=== Begin Enclosure ===

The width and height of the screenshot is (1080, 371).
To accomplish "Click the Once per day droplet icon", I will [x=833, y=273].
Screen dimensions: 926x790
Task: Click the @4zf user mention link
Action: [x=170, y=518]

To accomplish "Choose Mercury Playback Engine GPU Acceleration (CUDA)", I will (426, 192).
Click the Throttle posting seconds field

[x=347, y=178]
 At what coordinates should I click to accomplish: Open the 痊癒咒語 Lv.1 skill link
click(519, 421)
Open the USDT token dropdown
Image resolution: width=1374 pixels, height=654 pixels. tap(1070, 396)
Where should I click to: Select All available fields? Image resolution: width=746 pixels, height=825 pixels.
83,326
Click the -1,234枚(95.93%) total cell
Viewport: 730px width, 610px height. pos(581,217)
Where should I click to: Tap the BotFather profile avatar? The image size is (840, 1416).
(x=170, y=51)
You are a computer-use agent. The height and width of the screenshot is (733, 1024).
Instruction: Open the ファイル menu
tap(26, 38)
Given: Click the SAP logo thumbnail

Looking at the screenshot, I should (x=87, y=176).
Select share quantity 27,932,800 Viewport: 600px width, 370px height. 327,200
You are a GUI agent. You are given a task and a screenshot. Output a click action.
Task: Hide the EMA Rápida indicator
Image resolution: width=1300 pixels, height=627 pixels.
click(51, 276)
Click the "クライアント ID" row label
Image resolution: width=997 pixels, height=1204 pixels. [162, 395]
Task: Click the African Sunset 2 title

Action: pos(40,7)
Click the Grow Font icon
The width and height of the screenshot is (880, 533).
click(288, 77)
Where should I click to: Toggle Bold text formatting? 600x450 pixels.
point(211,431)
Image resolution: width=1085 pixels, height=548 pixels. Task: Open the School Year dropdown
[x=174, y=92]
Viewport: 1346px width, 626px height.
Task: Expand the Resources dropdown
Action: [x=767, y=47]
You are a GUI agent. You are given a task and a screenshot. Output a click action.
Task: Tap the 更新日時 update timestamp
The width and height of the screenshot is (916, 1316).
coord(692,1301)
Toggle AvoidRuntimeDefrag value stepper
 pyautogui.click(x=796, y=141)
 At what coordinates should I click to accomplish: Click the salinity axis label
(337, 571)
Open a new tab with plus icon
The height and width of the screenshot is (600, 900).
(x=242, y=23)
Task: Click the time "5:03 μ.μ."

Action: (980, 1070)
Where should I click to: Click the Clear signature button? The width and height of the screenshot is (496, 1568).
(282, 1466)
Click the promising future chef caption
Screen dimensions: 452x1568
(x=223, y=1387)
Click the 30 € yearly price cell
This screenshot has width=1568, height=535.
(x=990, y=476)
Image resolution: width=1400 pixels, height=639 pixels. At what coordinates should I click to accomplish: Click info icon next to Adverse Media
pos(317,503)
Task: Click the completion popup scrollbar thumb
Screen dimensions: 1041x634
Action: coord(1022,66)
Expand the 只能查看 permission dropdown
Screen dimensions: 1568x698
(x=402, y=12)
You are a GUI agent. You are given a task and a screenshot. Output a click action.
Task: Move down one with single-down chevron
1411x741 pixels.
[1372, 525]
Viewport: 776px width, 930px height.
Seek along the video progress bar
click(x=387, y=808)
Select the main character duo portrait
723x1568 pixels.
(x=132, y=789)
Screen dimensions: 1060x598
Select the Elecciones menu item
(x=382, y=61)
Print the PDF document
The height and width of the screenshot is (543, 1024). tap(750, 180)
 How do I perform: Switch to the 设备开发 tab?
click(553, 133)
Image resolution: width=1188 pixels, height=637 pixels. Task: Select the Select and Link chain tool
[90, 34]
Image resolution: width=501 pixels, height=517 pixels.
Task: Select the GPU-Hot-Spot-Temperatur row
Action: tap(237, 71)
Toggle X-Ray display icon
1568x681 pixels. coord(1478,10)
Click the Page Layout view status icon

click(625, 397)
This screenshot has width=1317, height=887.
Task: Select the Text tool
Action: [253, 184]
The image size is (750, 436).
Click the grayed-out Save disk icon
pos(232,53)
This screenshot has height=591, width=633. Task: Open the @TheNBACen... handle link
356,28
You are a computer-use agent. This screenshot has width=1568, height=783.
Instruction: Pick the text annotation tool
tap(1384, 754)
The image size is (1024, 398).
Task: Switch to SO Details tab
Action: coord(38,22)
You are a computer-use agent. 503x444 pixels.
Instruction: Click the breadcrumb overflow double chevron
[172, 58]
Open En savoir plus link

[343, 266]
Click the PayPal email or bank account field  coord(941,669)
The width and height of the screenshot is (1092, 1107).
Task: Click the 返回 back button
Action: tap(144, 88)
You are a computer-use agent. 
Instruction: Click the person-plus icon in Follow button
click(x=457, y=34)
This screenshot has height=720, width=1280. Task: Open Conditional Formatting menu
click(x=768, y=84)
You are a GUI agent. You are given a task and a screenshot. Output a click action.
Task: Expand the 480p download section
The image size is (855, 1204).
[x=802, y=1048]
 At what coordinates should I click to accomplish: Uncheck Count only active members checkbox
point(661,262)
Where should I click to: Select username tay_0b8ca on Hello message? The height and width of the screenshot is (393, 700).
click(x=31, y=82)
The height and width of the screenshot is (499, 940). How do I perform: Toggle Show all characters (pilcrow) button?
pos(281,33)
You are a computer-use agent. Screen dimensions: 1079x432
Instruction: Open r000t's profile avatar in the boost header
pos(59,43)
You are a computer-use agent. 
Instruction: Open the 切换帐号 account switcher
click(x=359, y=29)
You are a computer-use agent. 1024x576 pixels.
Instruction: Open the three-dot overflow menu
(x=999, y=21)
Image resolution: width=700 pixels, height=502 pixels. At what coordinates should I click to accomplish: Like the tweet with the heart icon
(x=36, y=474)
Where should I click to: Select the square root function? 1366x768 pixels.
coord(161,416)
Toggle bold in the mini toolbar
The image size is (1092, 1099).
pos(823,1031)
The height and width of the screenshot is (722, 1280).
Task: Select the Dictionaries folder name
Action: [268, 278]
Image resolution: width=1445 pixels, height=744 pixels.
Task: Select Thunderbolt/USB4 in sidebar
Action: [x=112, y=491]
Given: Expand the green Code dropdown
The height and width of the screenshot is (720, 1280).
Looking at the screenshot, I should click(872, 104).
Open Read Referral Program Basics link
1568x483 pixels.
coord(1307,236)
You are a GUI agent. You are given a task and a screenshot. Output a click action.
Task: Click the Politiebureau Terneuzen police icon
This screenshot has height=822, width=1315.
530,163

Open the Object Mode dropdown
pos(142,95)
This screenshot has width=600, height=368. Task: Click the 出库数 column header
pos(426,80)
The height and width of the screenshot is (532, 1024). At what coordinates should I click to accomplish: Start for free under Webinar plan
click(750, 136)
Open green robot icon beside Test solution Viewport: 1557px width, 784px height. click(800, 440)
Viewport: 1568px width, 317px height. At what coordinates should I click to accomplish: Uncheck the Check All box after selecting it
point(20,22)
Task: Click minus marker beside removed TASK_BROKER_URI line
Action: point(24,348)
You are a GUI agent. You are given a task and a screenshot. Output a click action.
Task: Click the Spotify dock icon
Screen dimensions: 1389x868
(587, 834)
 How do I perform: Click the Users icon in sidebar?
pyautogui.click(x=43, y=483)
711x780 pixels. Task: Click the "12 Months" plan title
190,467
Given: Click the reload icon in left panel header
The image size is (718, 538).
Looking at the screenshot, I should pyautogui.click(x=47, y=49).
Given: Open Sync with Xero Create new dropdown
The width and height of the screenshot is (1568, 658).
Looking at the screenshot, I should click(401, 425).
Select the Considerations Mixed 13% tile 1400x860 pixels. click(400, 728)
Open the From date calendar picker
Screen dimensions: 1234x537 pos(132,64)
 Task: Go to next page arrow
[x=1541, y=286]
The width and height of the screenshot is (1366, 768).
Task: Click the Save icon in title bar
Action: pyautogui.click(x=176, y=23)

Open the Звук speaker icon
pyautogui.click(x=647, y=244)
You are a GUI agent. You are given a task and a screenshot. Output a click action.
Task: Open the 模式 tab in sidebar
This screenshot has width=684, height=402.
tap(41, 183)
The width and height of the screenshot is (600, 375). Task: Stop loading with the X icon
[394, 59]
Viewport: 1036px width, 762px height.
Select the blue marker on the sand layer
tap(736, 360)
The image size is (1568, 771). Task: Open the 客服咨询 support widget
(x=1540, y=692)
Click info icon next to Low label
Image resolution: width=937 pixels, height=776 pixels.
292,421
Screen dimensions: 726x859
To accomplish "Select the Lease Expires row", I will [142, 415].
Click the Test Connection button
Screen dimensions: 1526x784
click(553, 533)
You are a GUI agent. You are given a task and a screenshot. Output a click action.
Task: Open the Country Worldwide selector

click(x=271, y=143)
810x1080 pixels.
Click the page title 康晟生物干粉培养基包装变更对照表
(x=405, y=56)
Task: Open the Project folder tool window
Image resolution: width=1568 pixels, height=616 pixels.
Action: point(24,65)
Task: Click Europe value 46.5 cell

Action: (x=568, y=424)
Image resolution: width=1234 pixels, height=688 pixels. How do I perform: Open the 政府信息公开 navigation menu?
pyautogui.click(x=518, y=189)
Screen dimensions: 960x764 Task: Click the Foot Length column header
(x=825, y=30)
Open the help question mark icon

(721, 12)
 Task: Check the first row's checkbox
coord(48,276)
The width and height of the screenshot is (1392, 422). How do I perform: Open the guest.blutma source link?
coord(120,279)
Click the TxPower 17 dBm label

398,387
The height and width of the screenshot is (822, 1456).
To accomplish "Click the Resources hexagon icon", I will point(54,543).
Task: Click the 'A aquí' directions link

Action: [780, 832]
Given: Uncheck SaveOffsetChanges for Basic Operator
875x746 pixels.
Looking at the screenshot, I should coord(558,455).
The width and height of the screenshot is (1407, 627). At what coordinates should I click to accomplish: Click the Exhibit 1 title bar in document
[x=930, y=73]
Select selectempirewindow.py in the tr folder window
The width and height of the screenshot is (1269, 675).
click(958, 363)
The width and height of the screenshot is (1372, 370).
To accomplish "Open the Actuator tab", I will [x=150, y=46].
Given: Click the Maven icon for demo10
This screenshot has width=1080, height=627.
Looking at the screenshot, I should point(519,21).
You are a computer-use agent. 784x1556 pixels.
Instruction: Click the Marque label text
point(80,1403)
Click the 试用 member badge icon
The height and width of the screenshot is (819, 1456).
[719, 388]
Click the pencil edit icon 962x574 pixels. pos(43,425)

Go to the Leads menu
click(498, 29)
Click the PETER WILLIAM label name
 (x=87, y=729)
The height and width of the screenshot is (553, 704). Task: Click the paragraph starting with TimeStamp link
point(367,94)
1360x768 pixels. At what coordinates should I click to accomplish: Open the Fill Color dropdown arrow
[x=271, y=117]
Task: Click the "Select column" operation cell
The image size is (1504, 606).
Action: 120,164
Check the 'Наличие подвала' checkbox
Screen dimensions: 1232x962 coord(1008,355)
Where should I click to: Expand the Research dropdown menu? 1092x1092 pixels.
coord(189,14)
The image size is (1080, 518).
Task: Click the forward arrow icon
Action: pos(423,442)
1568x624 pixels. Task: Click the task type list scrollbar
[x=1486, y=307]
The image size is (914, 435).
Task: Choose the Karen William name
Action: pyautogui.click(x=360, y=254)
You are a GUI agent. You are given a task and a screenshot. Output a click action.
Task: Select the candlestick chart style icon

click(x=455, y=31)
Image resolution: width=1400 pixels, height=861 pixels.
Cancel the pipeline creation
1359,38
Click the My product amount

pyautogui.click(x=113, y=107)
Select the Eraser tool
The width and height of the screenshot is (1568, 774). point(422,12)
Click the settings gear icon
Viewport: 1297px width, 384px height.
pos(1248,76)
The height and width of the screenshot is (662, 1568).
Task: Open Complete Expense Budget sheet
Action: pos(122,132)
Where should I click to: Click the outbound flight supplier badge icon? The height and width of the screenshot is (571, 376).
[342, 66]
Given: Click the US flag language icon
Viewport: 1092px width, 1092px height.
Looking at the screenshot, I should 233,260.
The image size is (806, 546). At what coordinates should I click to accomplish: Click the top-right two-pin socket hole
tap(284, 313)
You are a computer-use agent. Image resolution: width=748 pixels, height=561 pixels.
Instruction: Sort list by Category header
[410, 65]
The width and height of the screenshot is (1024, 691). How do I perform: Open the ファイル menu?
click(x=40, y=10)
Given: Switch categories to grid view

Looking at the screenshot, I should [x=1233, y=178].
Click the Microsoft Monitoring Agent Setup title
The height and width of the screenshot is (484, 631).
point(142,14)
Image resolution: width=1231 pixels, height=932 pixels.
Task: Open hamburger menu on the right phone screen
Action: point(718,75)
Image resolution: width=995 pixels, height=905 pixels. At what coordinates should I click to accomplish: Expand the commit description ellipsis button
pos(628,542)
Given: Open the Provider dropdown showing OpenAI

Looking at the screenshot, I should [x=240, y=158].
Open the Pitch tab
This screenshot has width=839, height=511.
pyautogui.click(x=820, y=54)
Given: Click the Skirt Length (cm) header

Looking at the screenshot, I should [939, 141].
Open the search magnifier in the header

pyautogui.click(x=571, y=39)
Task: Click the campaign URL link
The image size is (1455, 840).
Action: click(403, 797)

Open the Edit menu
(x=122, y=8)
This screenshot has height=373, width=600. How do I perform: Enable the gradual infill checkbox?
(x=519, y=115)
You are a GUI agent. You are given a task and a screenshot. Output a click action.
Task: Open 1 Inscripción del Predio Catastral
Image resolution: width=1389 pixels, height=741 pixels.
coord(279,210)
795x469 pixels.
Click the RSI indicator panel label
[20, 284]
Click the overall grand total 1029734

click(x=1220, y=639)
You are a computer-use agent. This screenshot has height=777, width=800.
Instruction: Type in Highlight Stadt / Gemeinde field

=== End Enclosure ===

Task requirements:
Answer with a single number, the count of lines above that contain "green".

Task answer:
2